AI, originality, and attribution: Researchers’ perspectives on distinguishing contributions
Yanyi Wu, Xinyu Lu, Chenghua Lin
Abstract
BACKGROUND: Artificial intelligence (AI) is increasingly integrated into research, significantly challenging established scholarly norms around originality, contribution, and authorship. While policies are developing, there is a gap in understanding how individual researchers subjectively perceive and navigate these ambiguities in practice, impacting research integrity. METHODS: To explore researchers' perspectives on distinguishing human versus AI contributions, we conducted semi-structured interviews with 18 researchers (PhD student, Postdoctoral Researcher, Faculty) across diverse disciplines (STEM, Social Sciences, Humanities). Data were analyzed via reflexive thematic analysis, informed by Attribution Theory. RESULTS: Researchers predominantly conceptualize AI as a sophisticated tool requiring significant human direction, rather than a genuine collaborator. To navigate attributional ambiguity, they rely on subjective heuristics - such as "gut feelings" of ownership and using the labor of the research process as a proxy for conceptual contribution.

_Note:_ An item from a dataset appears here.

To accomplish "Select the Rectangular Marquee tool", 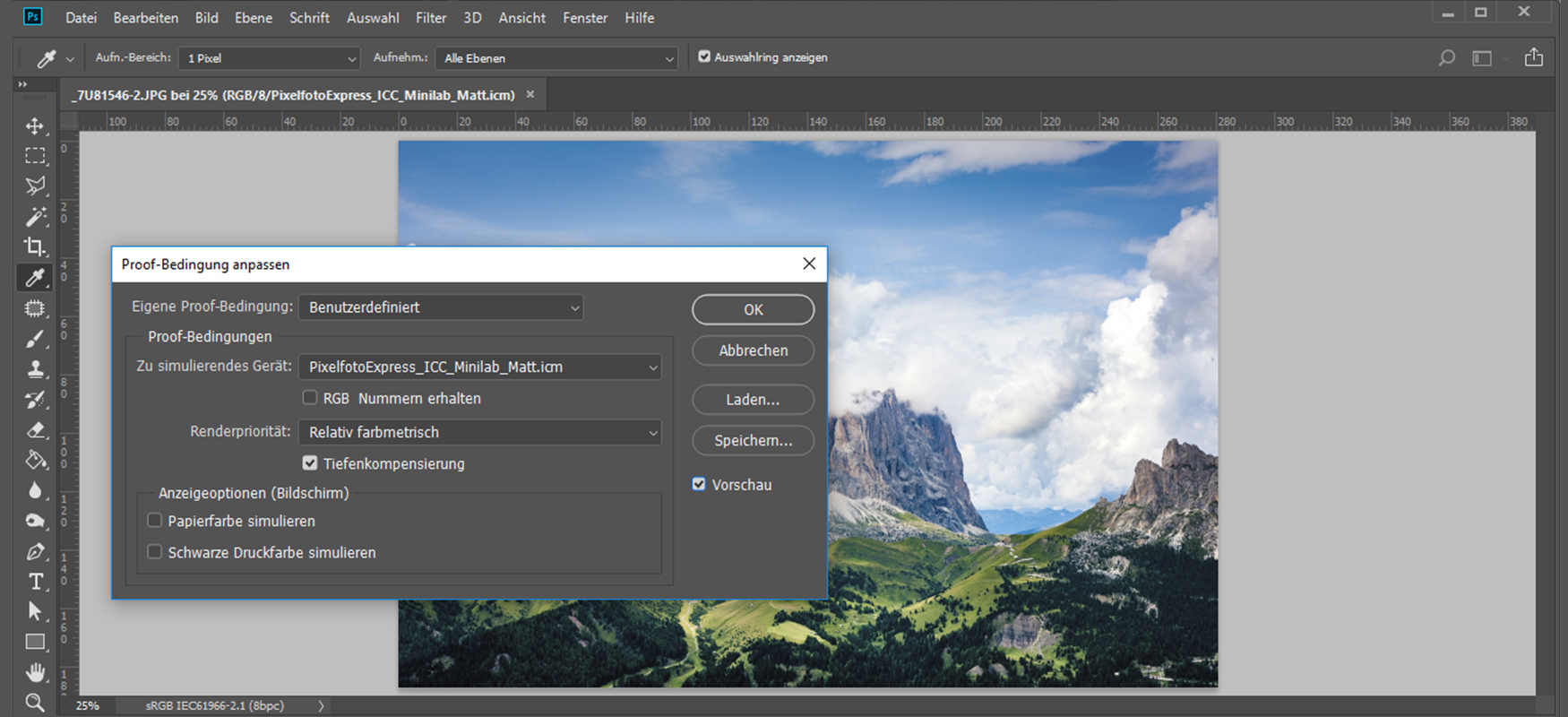I will tap(35, 156).
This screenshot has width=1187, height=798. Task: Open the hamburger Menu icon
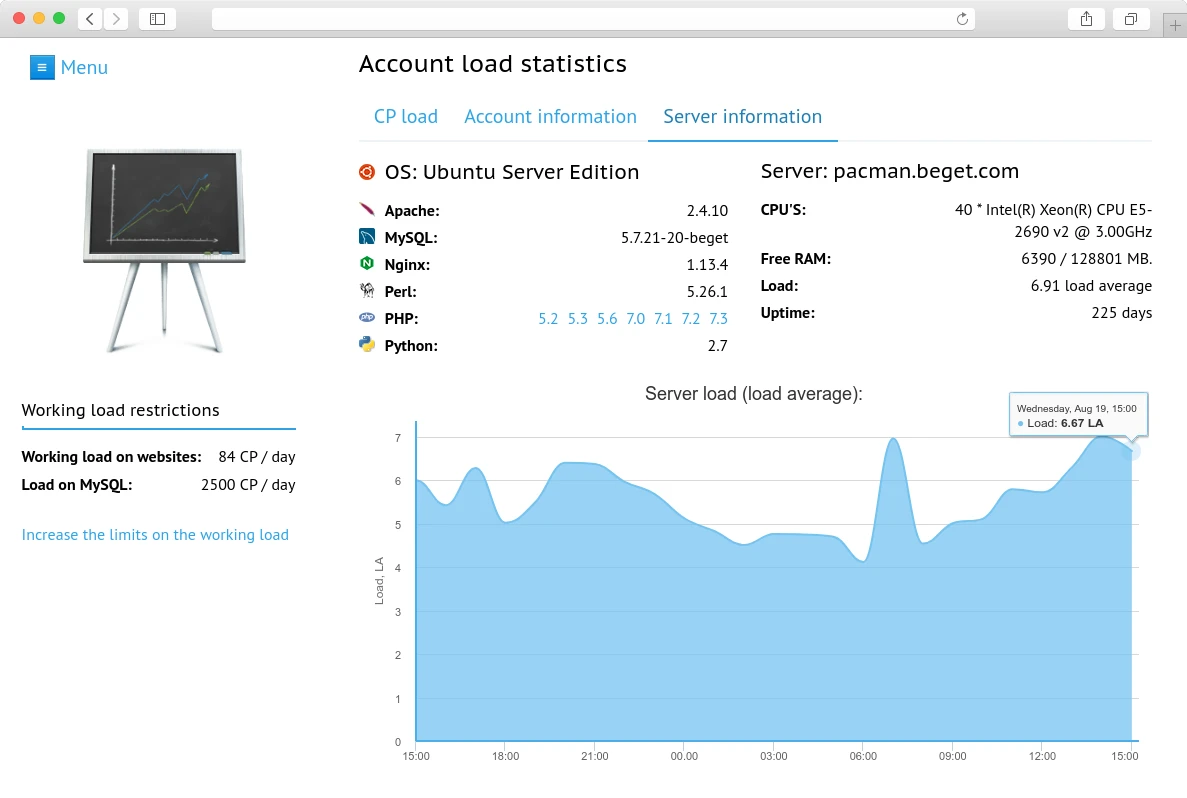(41, 66)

This creates significant ethical tensions and a desire for clearer, more nuanced guidelines. CONCLUSION: They face cognitive and practical challenges applying traditional integrity norms to AI-assisted work. Findings highlight the need for critical dialogue, reflective practices, and nuanced guidelines to uphold research integrity and thoughtfully integrate human value with machine capabilities.